(JOB) How many lines in the entries below contain the string "This"? Case matters, and the reply should be only the number.

Saved data entries:
******************************

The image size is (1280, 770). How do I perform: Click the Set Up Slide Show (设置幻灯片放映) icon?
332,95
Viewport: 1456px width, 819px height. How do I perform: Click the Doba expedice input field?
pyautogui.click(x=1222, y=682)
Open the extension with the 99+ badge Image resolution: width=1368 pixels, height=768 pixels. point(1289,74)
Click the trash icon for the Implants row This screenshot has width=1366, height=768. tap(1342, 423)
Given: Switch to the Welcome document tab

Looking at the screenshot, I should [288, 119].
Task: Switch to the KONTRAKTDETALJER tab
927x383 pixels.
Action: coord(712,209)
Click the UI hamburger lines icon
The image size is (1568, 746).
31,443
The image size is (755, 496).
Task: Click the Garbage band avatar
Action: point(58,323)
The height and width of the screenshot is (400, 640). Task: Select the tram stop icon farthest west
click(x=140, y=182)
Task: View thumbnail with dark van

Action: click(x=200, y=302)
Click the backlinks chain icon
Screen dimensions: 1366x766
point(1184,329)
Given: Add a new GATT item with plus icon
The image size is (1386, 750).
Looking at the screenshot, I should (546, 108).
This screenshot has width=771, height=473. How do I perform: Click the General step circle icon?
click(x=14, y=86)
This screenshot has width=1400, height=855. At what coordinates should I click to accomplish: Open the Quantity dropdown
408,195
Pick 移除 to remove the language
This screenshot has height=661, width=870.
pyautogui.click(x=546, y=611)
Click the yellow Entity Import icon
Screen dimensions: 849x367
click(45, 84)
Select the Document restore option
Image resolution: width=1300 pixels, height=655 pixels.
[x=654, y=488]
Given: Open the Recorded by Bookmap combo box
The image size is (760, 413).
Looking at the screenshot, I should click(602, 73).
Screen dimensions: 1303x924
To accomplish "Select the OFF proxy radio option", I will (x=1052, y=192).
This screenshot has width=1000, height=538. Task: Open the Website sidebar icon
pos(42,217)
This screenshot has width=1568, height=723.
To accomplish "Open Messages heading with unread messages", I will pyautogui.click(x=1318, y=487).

******************************

(WRITTEN RESPONSE) 6